Application of a hierarchical MCMC follow-up to Advanced LIGO continuous gravitational-wave candidates
Rodrigo Tenorio, David Keitel, Alicia M. Sintes

TL;DR
This paper introduces a hierarchical MCMC follow-up method for continuous gravitational-wave candidates, demonstrating its effectiveness on real LIGO data and distinguishing astrophysical signals from instrumental artifacts.
Contribution
It presents the first application of hierarchical MCMC for continuous gravitational-wave candidate follow-up, including a novel Bayes factor for stage comparison and validation on real data.
Findings
Most outliers are inconsistent with astrophysical signals.
Four outliers are identified as instrumental artifacts.

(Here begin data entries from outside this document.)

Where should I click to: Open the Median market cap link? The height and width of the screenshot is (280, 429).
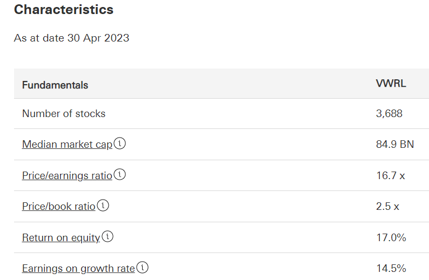67,145
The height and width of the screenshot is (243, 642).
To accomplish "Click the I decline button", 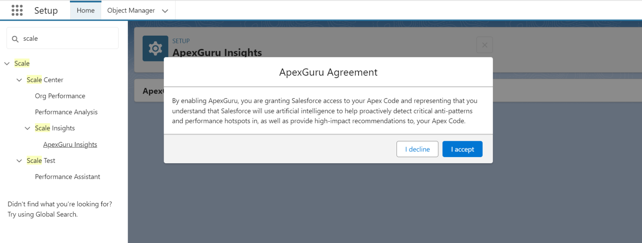I will coord(417,149).
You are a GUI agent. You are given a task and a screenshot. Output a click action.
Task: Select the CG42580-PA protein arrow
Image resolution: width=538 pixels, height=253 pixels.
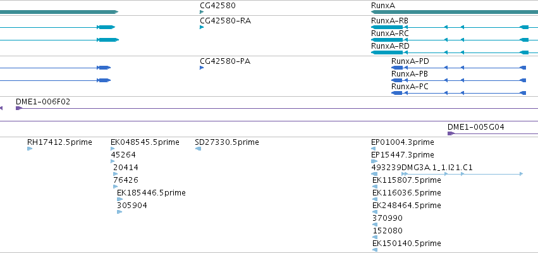(x=202, y=68)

One outlier's origin remains uncertain, possibly instrumental.
Abstract
We present the first application of a hierarchical Markov Chain Monte Carlo (MCMC) follow-up on continuous gravitational-wave candidates from real-data searches. The follow-up uses an MCMC sampler to draw parameter-space points from the posterior distribution, constructed using the matched-filter as a log-likelihood. As outliers are narrowed down, coherence time increases, imposing more restrictive phase-evolution templates. We introduce a novel Bayes factor to compare results from different stages: The signal hypothesis is derived from first principles, while the noise hypothesis uses extreme value theory to derive a background model. The effectiveness of our proposal is evaluated on fake Gaussian data and applied to a set of 30 outliers produced by different continuous wave searches on O2 Advanced LIGO data. The results of our analysis suggest all but five outliers are inconsistent…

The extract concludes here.